Each line from the material with the word "computer" in it must be copied.

**RECORDS SHOWN:**

↓

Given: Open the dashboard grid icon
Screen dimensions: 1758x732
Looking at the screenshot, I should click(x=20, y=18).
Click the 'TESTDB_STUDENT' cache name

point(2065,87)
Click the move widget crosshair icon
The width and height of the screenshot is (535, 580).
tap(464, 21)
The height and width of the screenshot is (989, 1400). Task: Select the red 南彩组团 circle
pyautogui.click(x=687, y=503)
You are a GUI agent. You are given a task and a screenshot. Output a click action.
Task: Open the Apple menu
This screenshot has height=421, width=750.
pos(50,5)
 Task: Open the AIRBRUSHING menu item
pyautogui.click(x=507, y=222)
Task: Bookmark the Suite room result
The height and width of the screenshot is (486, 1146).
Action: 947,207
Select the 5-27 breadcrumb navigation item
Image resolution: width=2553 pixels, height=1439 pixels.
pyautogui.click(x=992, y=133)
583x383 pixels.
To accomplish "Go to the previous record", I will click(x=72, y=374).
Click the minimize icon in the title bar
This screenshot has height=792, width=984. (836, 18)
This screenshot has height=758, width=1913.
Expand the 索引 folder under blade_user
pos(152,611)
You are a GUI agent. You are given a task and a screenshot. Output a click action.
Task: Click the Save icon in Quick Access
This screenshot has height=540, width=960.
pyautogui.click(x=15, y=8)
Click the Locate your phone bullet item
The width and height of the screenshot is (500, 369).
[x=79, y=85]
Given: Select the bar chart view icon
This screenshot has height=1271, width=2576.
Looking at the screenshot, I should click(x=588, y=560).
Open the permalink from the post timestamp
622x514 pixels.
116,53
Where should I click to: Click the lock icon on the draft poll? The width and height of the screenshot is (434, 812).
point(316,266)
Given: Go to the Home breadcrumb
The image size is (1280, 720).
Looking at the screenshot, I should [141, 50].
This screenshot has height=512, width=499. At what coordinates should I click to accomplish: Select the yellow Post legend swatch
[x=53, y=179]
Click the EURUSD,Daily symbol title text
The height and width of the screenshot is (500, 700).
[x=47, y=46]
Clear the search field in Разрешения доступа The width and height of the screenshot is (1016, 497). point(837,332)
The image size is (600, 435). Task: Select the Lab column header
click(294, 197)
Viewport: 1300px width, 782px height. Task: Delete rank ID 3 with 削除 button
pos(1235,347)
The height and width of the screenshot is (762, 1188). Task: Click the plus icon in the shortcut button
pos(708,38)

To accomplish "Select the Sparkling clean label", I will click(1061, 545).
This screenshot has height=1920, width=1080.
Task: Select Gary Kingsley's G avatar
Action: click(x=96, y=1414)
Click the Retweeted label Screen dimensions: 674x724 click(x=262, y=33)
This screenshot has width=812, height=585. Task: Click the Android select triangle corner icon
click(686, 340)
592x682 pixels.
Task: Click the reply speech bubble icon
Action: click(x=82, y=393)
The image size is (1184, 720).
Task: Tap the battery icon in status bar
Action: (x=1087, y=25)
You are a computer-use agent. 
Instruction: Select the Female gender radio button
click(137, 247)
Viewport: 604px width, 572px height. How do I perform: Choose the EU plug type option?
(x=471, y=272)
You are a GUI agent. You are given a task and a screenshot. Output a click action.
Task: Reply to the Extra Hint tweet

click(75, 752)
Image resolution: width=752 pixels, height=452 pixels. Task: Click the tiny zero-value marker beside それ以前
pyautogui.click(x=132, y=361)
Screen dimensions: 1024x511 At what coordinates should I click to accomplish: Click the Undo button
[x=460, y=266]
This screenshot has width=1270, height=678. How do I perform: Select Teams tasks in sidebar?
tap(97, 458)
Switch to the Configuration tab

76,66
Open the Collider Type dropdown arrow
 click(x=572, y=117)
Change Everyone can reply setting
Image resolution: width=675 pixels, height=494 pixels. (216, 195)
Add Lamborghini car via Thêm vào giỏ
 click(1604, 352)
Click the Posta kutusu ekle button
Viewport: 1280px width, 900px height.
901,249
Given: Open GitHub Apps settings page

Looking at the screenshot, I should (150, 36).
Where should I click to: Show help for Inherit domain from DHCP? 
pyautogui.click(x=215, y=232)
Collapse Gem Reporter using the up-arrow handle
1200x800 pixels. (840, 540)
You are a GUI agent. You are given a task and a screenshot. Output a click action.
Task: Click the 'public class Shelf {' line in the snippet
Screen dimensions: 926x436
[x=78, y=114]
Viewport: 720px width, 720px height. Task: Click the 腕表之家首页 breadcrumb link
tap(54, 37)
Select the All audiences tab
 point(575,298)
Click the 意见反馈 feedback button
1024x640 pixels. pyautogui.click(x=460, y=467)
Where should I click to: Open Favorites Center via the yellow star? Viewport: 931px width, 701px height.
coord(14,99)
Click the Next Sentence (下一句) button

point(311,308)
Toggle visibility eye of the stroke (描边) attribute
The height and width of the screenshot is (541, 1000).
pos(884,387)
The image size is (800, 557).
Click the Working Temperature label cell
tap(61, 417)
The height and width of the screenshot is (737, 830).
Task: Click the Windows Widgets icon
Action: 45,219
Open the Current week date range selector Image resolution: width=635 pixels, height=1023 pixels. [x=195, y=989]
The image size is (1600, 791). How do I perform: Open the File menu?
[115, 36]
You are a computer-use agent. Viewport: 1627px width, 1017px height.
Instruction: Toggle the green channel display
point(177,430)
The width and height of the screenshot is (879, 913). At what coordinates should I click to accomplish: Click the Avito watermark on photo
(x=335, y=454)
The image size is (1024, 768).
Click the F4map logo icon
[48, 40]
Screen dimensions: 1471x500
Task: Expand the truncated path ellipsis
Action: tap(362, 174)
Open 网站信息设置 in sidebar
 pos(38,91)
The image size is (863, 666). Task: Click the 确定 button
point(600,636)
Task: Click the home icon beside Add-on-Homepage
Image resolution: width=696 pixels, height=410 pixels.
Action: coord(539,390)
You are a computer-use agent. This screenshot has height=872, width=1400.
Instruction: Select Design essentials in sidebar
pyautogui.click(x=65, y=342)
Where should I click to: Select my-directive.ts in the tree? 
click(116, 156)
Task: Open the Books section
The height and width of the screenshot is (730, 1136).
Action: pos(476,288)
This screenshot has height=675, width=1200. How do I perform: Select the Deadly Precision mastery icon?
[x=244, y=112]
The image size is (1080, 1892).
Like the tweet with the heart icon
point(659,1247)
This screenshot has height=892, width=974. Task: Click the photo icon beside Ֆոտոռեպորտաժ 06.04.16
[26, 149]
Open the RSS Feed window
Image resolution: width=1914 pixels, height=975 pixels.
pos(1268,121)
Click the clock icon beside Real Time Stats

↑

**EXERCISE OUTPUT:**
You are a computer-use agent. 
You are a computer-use agent. Viewport: 1627px width, 1017px height.
You are a computer-use agent. This screenshot has height=872, width=1400.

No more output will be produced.